Like many American rural towns, it was shutting down businesses left and right as young people migrated to larger cities to chase work and start their lives.

But back in 2007 the local council made a $200 million game-changing decision – to fund local utility to build a fibre network capable of becoming America’s first ‘gigabit city’.

From there, high-tech businesses started to move into town – attracted by the possibility of doing things that they couldn’t do before.

For example, medical researchers could use Chattanooga’s high-speed network to build 3D models of aneurysms to allow surgeons to pre-plan operations.

Businesses like design firms that regularly need to send 10 gigabyte files around the world also need high-speed internet connections.

There’s only one problem: if the user you’re sending files to doesn’t also have a high-speed connection then the full benefits of connectivity are lost.

It’s something that held Chattanooga back in the early stages of its gigabit journey.

Jobs growth

“For the first five years they were like a Deepwater port,” said Ivereigh. “Sure you could get your ship and containers in there, but you couldn’t get it back.”

But the number of high-tech companies moving to unlikely Chattanooga made other cities sit up and take notice.

There have been estimates that the gigabit city move helped generate 2800 new jobs and $865.3 million in social benefits.

According to The Guardian, from 2009 to 2014 the amount of venture capital invested in the city went from zero to $50 million.

Once other cities started to join the gigabit game, the full potential of the connection was realised.

“You can [now] transfer files between cities like Amsterdam, Kansas City and Hyderabad,” said Ivereigh.

“So we’re actually joining the pack.

“We’re now better placed to do business outside of Australia than inside Australia.”

The presence of the gigabit connection in Launceston now means that the town of under 87,000 has the potential to join the global high-tech revolution as Australia’s representative.

Bigger than the mining boom

Like many places in Tasmania, Launceston has been crippled under the weight of high unemployment and the gradual shutdown of industry.

According to the latest ABS data, Launceston has an unemployment rate of just over nine percent. The national average is 5.8 percent.

While Launtel is starting small (30 customers), Ivereigh is talking big.

“This is going to be bigger than the mining boom, and…we need to be a part of it,” he said.

“It’s a big change of thinking for a place like Tasmania where we think of ourselves as having a bit of a basket case of an economy.

“The change of thinking is ‘s**t, we’re important now!’”

Ivereigh says his job has gone from being an engineer to becoming a seller of a grand vision – to turn Launceston into a high-tech hub on the back of the gigabit connection.

“I talk about infecting people with the gigabit virus, because once they start to think about it they think ‘we need to start getting behind this’ and then they start talking about it,” he said.

With a gigabit connection and the ability to connect to other gigabit cities around the world, Ivereigh sees the potential to lure new blood to the town.

“There are a lot of expats living on the mainland who remember Tassie as it was 30 years ago,” Ivereigh said.

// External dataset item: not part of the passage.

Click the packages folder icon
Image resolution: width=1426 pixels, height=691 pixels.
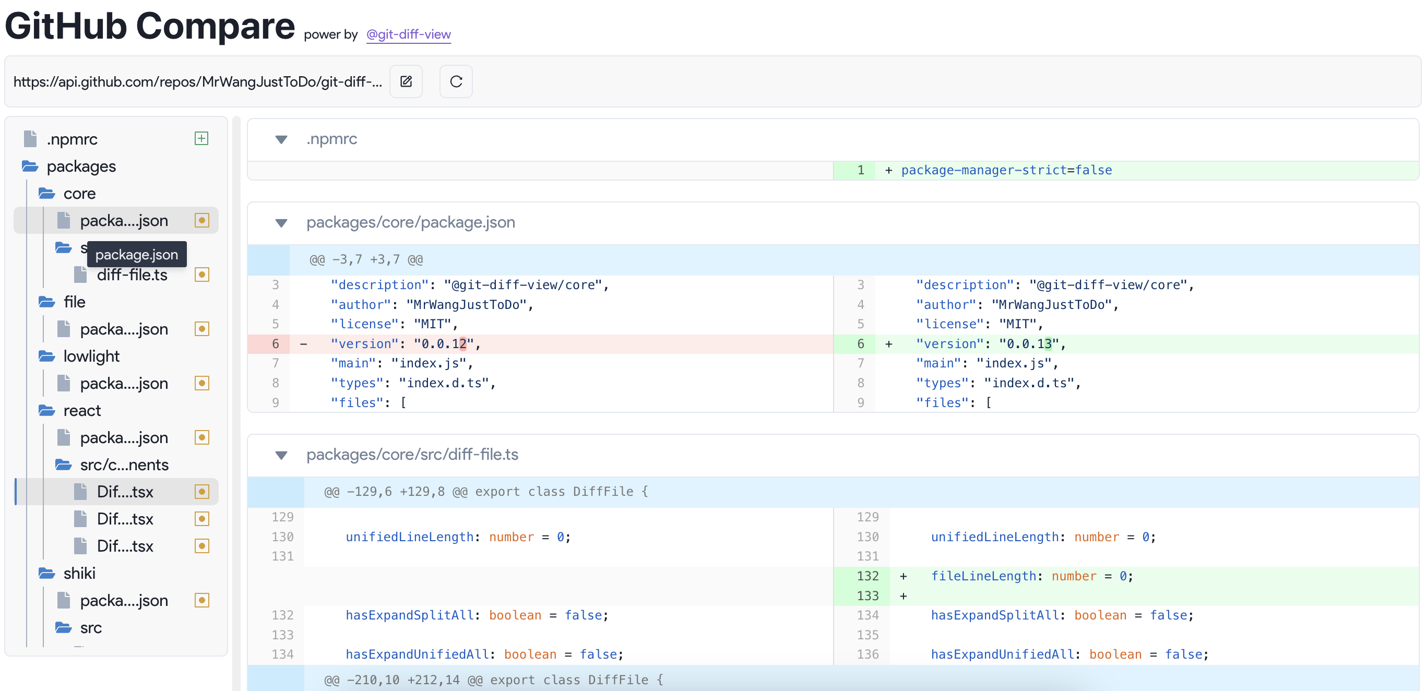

“We’re trying to get people to understand that it’s not only about the job but about the lifestyle.

“For example, I’ve got a 55-acre property that I bought for half a million dollars. You wouldn’t even get a unit for that price in Melbourne.”

Ivereigh doesn’t know what sort of companies will move to set up in Launceston, and that’s part of the fun.

But he does know that the companies of today and the future will live and die by their connectivity and the ability to take their business global.

That’s why he’s taken the punt on putting a gigabit connection in the most unlikely of places.

“I expect more businesses to say ‘we’re over this high-priced real estate in Sydney and Melbourne’ and the most important thing about doing business around the world is connectivity.”